▸ Short problem A: List the methods that the passage on adding a spam filter says a class must implement from the SpamFilter interface.
▸ Short problem B: In the passage on adding a spam filter, what value does getSpamProbability() return in the example filter?
▸ Short problem C: From the passage on adding a spam filter, set down everything from "Simple filter with" down to "active = true)".

▸ Selected passage:
You can easily add a new methods of detection if a packet is a spam or not. Simplest way is to implement a new filter.

4.1. Implementation of a new filter

Each class used as a filter by SpamProcessor needs to implement SpamFilter interface.

There are 3 important methods which need to be implemented by in SpamFilter interface:

String getId() - returns id of a filter
double getSpamProbability() - returns probability of sender being a spammer after detection of a single message which is blocked (from 0.0 to 1.0 where 1.0 means that it is a spammer)
boolean filter(Packet packet, XMPPResourceConnection session) - method checking if a stanza is a spam (return false to stop stanza from being delivered)

Simple filter with id dummy-detector which would look for messages with text dummy, block them and then mark sender as a spammer after 5 messages would look like this:

Example filter

package test;
import tigase.spam.SpamFilter;

@Bean(name = "dummy-detector", parent = SpamProcessor.class, active = true)
class DummyDetector implements SpamFilter {

        @Override
        public String getId() {
                return "dummy-detector";
        }

        @Override
        public double getSpamProbability() {
                return 0.2;
        }

        @Override
        protected boolean filterPacket(Packet packet, XMPPResourceConnection session) {
                if (packet.getElemName() == "message") {
                        Element bodyEl = packet.getElement().getChild("body");
                        if (bodyEl != null) {
                                String body = bodyEl.getCData();
                                if (body != null) {
                                        return !body.contains("dummy");
                                }
                        }
                }
                return true;
        }
}

Note	If you expect packet to be processed multiple times (ie. by filter of a sender and filer of a received), then you should take that into account when you estimate value returned by `getSpamProbability()`.

Tip	We have added `@Bean` annotation to automatically enable this filter in the `SpamProcessor` in the Tigase XMPP Server and to be able to easily configure it without specifying full name of a class.

▸ Material shown:

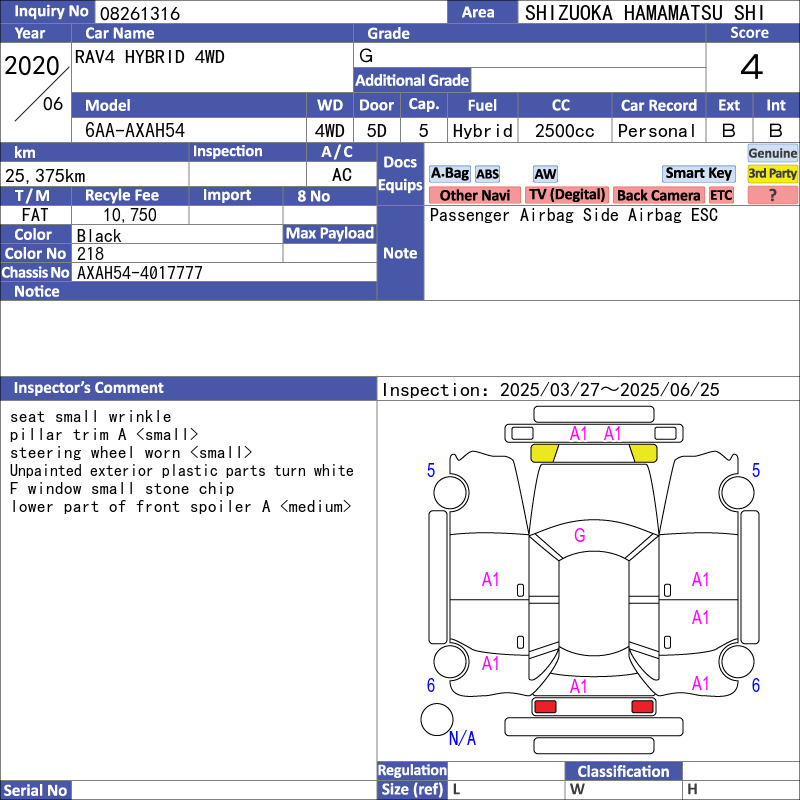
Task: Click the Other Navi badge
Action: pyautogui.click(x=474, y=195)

...

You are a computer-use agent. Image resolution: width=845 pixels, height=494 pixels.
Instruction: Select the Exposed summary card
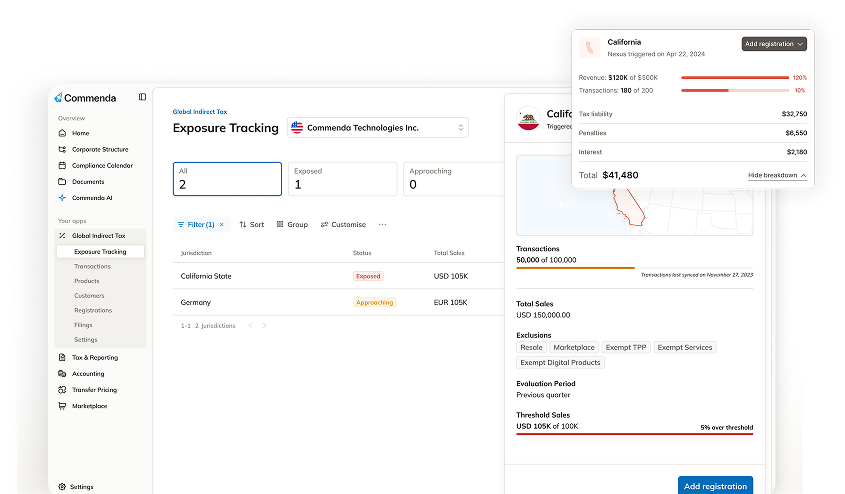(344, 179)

▸ Exercise result A:
String getId()
double getSpamProbability()
boolean filter(Packet packet, XMPPResourceConnection session)

▸ Exercise result B: 0.2

▸ Exercise result C:
Simple filter with id dummy-detector which would look for messages with text dummy, block them and then mark sender as a spammer after 5 messages would look like this:

Example filter

package test;
import tigase.spam.SpamFilter;

@Bean(name = "dummy-detector", parent = SpamProcessor.class, active = true)